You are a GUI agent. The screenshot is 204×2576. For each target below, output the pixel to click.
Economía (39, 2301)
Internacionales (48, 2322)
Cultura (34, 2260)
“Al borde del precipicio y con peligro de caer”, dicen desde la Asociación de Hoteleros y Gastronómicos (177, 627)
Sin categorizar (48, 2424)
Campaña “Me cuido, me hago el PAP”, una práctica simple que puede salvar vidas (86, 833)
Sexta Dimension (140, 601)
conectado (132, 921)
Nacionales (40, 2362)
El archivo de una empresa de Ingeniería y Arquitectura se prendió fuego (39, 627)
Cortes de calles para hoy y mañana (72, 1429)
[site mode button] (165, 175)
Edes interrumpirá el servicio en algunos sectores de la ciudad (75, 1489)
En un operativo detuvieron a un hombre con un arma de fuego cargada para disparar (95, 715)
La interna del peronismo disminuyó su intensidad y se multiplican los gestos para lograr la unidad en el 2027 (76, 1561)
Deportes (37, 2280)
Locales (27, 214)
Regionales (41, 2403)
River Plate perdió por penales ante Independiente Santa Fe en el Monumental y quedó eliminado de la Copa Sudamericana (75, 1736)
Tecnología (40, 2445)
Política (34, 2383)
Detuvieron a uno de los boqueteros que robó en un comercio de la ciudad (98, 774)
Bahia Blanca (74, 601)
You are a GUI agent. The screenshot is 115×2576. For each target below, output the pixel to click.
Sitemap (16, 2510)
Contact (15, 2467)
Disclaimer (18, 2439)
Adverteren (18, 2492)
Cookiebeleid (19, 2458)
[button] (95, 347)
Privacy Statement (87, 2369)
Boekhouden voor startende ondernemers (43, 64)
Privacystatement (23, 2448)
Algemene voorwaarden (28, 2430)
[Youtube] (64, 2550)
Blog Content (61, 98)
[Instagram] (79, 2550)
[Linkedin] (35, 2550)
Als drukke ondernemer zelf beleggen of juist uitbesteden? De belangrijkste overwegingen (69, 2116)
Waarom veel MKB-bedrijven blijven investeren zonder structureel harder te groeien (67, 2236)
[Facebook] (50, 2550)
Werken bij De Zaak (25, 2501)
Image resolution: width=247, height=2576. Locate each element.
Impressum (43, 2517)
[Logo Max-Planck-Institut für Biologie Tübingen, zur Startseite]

# # #

## Your goal
All that belongs in the answer is an exact copy of the lines from the start of the records above through the line with "conectado (132, 921)".

## Answer section
You are a GUI agent. The screenshot is 204×2576. For each target below, output the pixel to click.
Economía (39, 2301)
Internacionales (48, 2322)
Cultura (34, 2260)
“Al borde del precipicio y con peligro de caer”, dicen desde la Asociación de Hoteleros y Gastronómicos (177, 627)
Sin categorizar (48, 2424)
Campaña “Me cuido, me hago el PAP”, una práctica simple que puede salvar vidas (86, 833)
Sexta Dimension (140, 601)
conectado (132, 921)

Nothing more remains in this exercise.